There is a pause. Mona says nothing, but taking out the flower that has lain upon her bosom all night, pulls it to pieces petal by petal. And this is unlike Mona, because flowers are dear to her as sunshine is to them.
At this moment they come to a high bank, and Geoffrey, having helped Mona to mount it, jumps down at the other side, and holds out his arms to a.s.sist her to descend. As she reaches the ground, and while his arms are still round her, she says, with a sudden effort, and without lifting her eyes, "There is very good snipe-shooting here at Christmas."
The little pathetic insinuation is as perfect as it is touching.
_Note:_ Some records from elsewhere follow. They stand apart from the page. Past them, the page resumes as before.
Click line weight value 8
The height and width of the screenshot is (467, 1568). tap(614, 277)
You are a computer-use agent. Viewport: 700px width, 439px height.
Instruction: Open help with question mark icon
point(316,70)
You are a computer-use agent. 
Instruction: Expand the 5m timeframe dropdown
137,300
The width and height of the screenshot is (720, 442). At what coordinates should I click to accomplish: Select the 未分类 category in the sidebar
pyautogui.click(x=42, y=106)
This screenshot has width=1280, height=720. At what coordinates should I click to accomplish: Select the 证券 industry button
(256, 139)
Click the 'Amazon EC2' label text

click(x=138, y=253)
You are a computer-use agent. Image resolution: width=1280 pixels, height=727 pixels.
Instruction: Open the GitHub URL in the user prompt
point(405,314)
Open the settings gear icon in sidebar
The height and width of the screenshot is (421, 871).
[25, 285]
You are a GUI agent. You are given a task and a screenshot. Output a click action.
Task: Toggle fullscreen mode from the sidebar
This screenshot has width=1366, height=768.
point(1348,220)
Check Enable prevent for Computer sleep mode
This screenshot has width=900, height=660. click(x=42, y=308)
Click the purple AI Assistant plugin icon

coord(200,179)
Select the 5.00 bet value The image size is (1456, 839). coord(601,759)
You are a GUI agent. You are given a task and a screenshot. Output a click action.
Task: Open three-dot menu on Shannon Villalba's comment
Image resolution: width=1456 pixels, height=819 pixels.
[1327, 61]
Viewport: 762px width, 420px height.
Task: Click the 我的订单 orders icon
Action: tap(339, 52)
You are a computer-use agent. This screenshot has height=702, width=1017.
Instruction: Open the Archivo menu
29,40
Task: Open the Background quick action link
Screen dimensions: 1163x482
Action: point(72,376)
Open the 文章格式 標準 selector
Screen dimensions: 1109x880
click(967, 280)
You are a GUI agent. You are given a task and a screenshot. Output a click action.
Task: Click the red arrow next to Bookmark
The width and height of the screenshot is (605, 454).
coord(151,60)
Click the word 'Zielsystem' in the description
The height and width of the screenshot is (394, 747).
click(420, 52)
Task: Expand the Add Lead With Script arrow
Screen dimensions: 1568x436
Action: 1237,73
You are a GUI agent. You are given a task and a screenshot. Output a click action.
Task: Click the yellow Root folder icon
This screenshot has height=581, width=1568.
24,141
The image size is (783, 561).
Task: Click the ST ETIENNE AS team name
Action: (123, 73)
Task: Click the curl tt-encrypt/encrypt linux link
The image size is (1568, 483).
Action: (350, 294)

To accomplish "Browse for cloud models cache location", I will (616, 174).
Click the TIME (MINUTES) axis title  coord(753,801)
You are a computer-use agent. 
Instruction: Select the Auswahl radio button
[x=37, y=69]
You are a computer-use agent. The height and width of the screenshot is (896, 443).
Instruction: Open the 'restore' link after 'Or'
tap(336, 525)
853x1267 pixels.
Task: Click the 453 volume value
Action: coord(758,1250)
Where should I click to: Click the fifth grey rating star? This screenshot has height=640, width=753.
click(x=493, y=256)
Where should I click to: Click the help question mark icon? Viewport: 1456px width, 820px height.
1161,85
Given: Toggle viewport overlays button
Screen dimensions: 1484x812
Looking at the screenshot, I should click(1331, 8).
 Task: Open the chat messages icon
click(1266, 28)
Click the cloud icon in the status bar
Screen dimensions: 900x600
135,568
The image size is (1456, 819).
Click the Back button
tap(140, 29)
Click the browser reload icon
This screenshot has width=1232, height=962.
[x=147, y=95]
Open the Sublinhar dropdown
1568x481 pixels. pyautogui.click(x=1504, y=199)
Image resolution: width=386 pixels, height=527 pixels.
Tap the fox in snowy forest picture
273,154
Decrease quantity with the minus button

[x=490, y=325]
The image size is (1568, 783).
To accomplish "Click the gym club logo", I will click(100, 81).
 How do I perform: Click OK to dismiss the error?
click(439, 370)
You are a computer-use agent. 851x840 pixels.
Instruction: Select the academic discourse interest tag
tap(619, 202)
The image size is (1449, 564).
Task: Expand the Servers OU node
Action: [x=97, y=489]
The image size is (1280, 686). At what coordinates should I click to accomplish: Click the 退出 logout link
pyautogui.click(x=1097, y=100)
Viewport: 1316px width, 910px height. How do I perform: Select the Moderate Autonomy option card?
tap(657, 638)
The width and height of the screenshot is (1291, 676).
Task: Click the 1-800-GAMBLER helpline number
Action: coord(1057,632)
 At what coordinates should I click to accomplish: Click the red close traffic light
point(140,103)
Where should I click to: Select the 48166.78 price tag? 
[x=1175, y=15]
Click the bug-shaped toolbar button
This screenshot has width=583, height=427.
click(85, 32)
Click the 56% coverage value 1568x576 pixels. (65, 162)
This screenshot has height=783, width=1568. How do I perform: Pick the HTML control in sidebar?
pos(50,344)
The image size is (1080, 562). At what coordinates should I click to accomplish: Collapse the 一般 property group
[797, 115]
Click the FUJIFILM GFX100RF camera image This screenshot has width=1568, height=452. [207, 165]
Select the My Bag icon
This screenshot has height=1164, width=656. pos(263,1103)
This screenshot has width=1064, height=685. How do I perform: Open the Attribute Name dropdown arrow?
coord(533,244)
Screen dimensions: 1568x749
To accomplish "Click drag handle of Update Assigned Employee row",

"Is there? Then I shall certainly return for it," says Geoffrey, who is too much of a gentleman to pretend to understand all her words seem to imply. "It is really no journey from this to England."
"I should think it a long journey," says Mona, shaking her head.
"Oh, no, you won't," says Rodney, absently. In truth, his mind is wandering to that last little speech of hers, and is trying to unravel it.
Mona looks at him. How oddly he has expressed himself! "You won't," he said, instead of "you wouldn't." Does he then deem it possible she will ever be able to cross to that land that calls him son? She sighs, and, looking down at her little lean sinewy hands, clasps and unclasps them nervously.
"Why need you go until after Christmas?" she says, in a tone so low that he can barely hear her.
"Mona! Do you want me to stay?" asks he, suddenly, taking her hands in his. "Tell me the truth."